According to the Expressen newspaper, information on people employed at Sweden’s embassy in Washington, DC, as well as with the Swedish National Defence Radio Establishment (Försvarets radioanstalt – FRA) and large Swedish companies was included among the data taken from global intelligence company Strategic Forecasting, known as Stratfor, and spread on the internet.
Personal information such as email and credit card details of staff at Swedish telecom equipment maker Ericsson as well as with the Folke Bernadotte Academy, a government agency focused on improving international conflict and crisis management, was also exposed in the data breach, which took place on December 24th.

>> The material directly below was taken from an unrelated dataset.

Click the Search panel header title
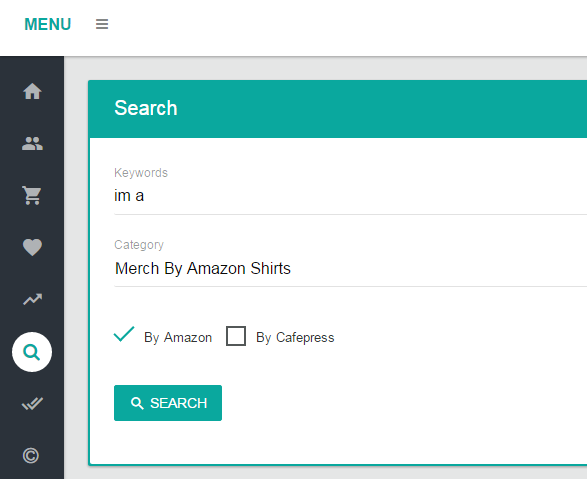Screen dimensions: 587x479 (x=146, y=108)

“This is a blow against the electronic financial system, and I’m guessing that’s what they’re trying to get at,” Ingolf Kiesow, a former Swedish ambassador to Kuwait and one of the Swedes whose data was exposed in the attack, told Expressen.
“I hurts confidence in credit card use. You can’t use your credit card in the say way any more.”
On Sunday, Stratfor confirmed that information about its clients had been exposed in the hacker attack.
“On December 24th an unauthorized party disclosed personally identifiable information and related credit card data of some of our members,” the company said in a statement, according to CNN.
“We have reason to believe that your personal and credit card data could have been included in the information that was illegally obtained and disclosed.”
While initial reports indicated that activist hacker collective Anonymous was responsible for the attack, another statement circulating on the internet cast doubt on the claim.
“This hack is most definitely not the work of Anonymous,” read an “Emergency Christmas Anonymous Press Release” dated Christmas Day.